By Ishbel Macleod | PR and social media consultant

April 6, 2012 | 2 min read

The ASA has revealed that it will not investigate an anti-rape ad released by the Home Office, despite complaints that it is distressing and should not be viewed by children.

The advertising standards body has said that the message raised in the ad, which launched last month, outweighed whatever distress it might cause.

It was also said that since there was a post-9pm watershed on the ad, the chances for children to view the ad – which is aimed at teenagers – was minimal.

UPDATED: A Home Office spokesperson told The Drum: "Talking to young people about rape can be difficult but campaigns such as 'This is Abuse' have an important role to play in preventing teenagers from becoming victims and perpetrators of rape by improving understanding of what is and isn't acceptable sexual behaviour.

"We worked closely with charities who work with young rape victims and young people themselves to develop the advert.”

An ASA spokesperson added: "We have received 95 complaints about the Home Office ‘This is abuse’ TV ad campaign.
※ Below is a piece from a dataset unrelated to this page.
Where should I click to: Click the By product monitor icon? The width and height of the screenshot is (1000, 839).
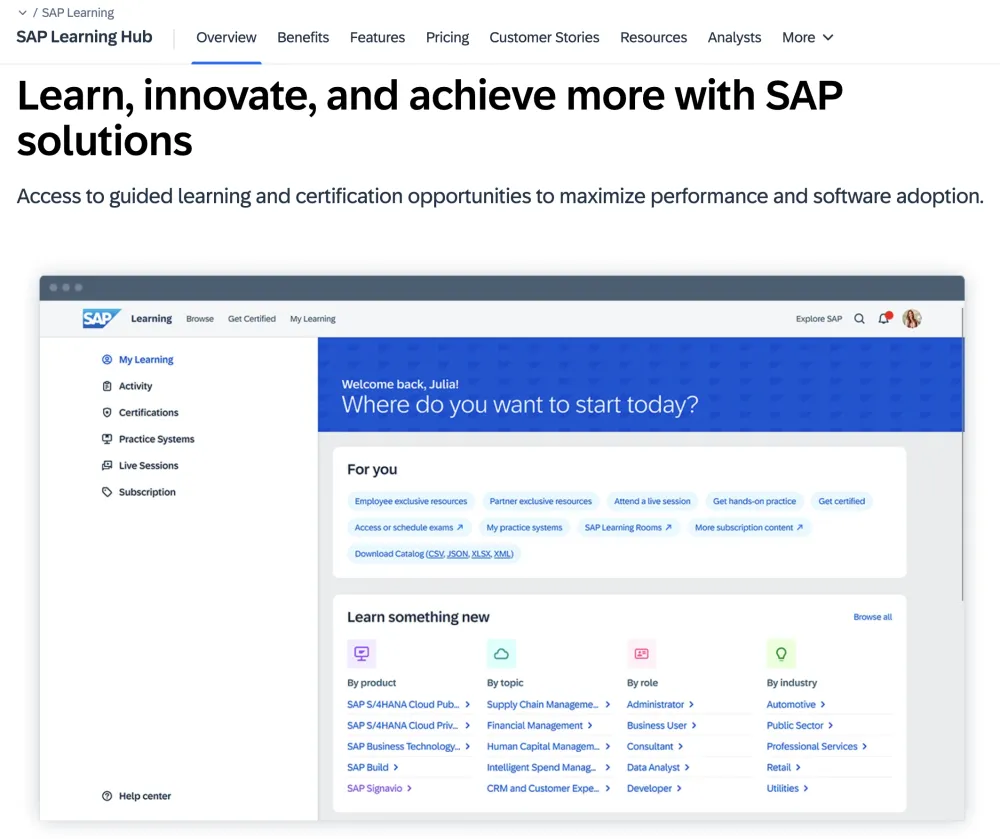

After careful consideration of the issues raised, the ASA Council do not believe there is a problem with the ad under the Advertising Code.
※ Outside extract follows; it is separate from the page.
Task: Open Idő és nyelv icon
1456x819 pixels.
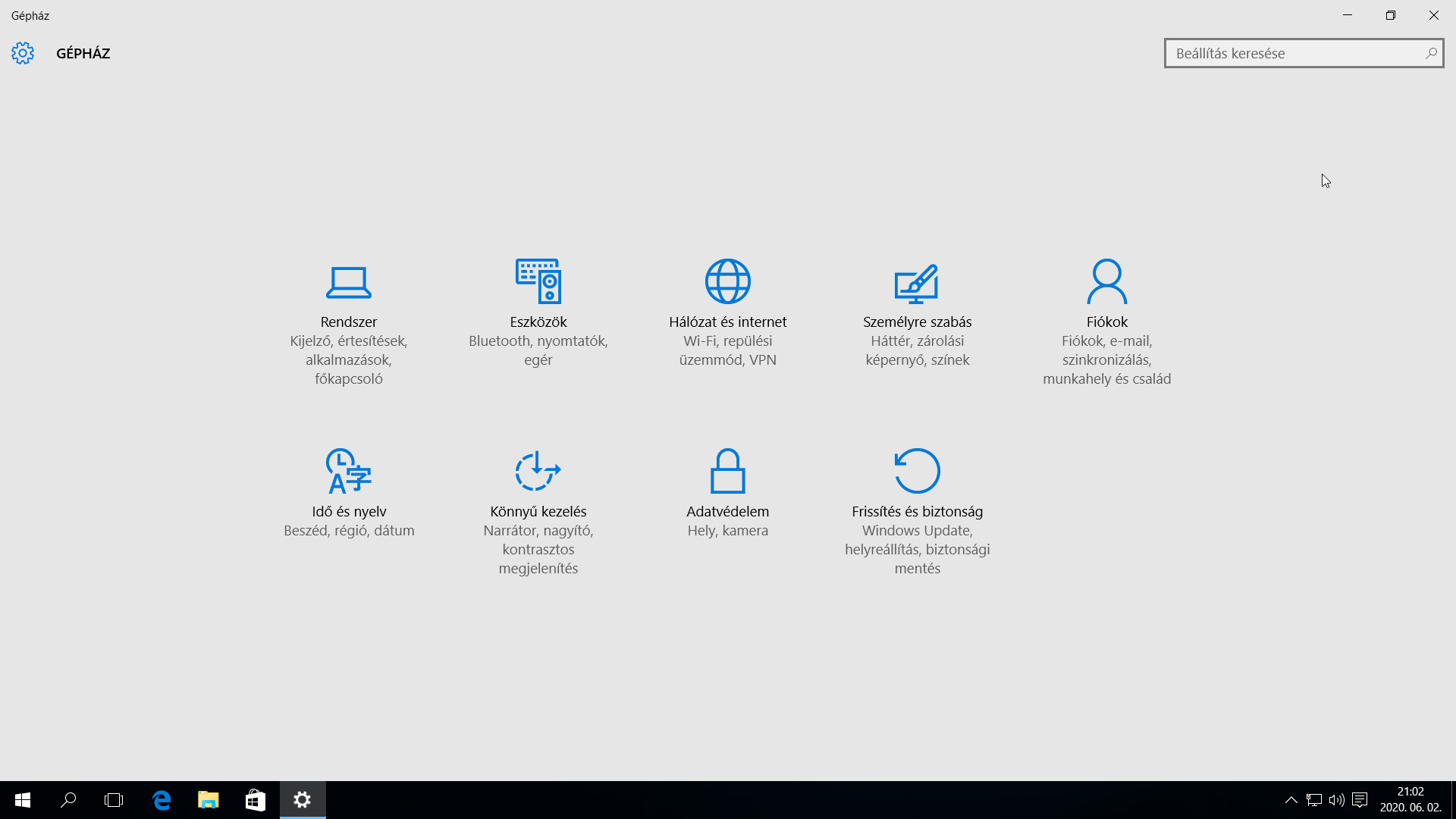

"The general nature of the complaints, including from some who have been victims of rape, were that the ad was offensive, distressing and unsuitable to be seen by children. We understood the very sensitive nature of the concerns raised, that the ad was hard hitting and viewers in general might find it disturbing. However, we considered the importance of the message being raised was likely to be seen as outweighing any distress caused. Also, the post-9pm scheduling restriction meant that it was kept away from times when children were likely to be watching. We did not, therefore, believe there were grounds to ban the ad."